В ожидании, пока пройдет этот час, глаза мои блуждали по лагерю мятежников, и его странный облик вырисовывался передо мной при свете дня со всеми подробностями. Не будь я в таком подавленном состоянии, я, наверно, не мог бы удержаться от смеха над глупым тщеславием негров, нацепивших на себя разные военные принадлежности и части церковного облачения, снятые ими со своих жертв. Большинство их нарядов превратилось уже в изодранные и окровавленные лохмотья. Часто можно было увидеть офицерский значок, блестевший под монашеским воротником, или эполет на ризе. Вероятно, стремясь отдохнуть от тяжелого труда, на который они были обречены всю жизнь, негры пребывали в полном бездействии, несвойственном нашим солдатам, даже когда они сидят в палатках. Некоторые из них спали прямо на солнцепеке, положив голову у пылающего костра; другие, смотря перед собой то тусклым, то злобным взглядом, тянули монотонный напев, сидя на корточках у своих ajoupas, своеобразных шалашей, покрытых банановыми или пальмовыми листьями и напоминающих конической формой крыш наши солдатские палатки. Их чернокожие или меднокожие жены готовили пищу для сражавшихся, а негритята помогали им. Я видел, как они размешивали деревянными вилами ямс, бананы, картофель, горох, кокосы, маис, караибскую капусту, называемую здесь tayo, и много других местных плодов, которые варились вместе с большими кусками свинины, собачьего и черепашьего мяса, в громадных котлах, украденных у плантаторов. Вдалеке, на самом краю лагеря, гриоты и гриотки водили большие хороводы вокруг костров, и ветер доносил до меня обрывки их диких песен, звуки гитар и балафо. Несколько дозорных, размещенных на вершинах соседних скал, обозревали окрестности главного штаба Биасу, единственной защитой которого на случай нападения были тележки, нагруженные добычей мятежников и боевыми припасами, оцеплявшие весь лагерь. Эти черные часовые, стоявшие на вершинах остроконечных гранитных пирамид, вздымавшихся вокруг всей долины, осматриваясь, все время крутились на одном месте, как флюгера на шпилях готических башен, и кричали друг другу во всю силу своих легких: «Nada! Nada!» [38] – это значило, что лагерю не грозит никакая опасность.
Время от времени вокруг меня собирались кучки любопытных; негры смотрели на меня с угрожающим видом.
XXVIII
Наконец ко мне подошел отряд довольно хорошо вооруженных цветных солдат.
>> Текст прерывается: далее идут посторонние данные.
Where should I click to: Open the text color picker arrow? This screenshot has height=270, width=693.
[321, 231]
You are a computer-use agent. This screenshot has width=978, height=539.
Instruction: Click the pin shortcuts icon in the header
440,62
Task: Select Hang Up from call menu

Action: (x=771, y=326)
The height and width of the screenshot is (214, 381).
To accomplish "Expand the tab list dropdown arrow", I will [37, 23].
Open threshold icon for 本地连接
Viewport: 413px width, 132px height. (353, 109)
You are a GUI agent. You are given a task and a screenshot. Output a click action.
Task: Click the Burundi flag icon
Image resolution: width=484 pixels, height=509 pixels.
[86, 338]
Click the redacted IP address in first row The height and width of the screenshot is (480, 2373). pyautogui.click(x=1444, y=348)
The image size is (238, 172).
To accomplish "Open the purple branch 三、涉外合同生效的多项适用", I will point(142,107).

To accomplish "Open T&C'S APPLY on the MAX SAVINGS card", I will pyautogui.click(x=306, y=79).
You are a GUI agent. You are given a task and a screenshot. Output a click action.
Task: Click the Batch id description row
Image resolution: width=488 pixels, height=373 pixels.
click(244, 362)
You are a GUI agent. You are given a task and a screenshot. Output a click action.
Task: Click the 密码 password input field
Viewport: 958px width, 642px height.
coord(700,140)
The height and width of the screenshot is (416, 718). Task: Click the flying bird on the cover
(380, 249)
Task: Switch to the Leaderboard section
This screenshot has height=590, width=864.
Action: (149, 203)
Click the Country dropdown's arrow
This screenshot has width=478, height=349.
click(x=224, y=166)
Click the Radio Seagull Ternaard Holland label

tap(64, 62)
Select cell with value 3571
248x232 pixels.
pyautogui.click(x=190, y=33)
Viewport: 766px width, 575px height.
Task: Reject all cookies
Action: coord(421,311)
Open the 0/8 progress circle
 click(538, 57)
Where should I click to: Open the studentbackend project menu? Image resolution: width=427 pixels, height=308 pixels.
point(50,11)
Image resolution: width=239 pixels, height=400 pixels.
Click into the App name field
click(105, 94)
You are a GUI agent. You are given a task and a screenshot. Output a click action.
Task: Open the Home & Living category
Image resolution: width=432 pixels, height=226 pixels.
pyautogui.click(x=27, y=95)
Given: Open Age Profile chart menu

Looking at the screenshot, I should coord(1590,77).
Негр, которому я, по-видимому, принадлежал, отвязал меня от дуба и передал начальнику отряда, а тот вручил ему взамен довольно увесистый мешочек, который он тотчас же раскрыл. Там были пиастры. Пока мой негр, опустившись на колени, жадно пересчитывал их, солдаты увели меня. Я с любопытством рассматривал их одежду. На них были трехцветные мундиры испанского покроя из грубого коричневого, красного и желтого сукна. Шапки вроде кастильских montera, [39] украшенные большой красной кокардой, [40] скрывали их курчавые волосы. Вместо лядунки у них сбоку висело что-то вроде охотничьей сумки. Каждый был вооружен тяжелым ружьем, саблей и кинжалом. Вскоре я узнал, что такую форму носили телохранители Биасу.
Покружив некоторое время между неправильными рядами шалашей, которые усеивали весь лагерь, мы подошли ко входу в грот, высеченный самой природой в отвесном склоне одной из громадных скал, окружавших высокой стеной саванну. Внутренность этой пещеры была скрыта от глаз большим занавесом из тибетской ткани, называемой кашемиром и отличающейся не столько яркостью красок, сколько мягкостью складок и разнообразием рисунка. Перед ней стояло несколько сдвоенных рядов солдат, одетых так же, как и те, что привели меня.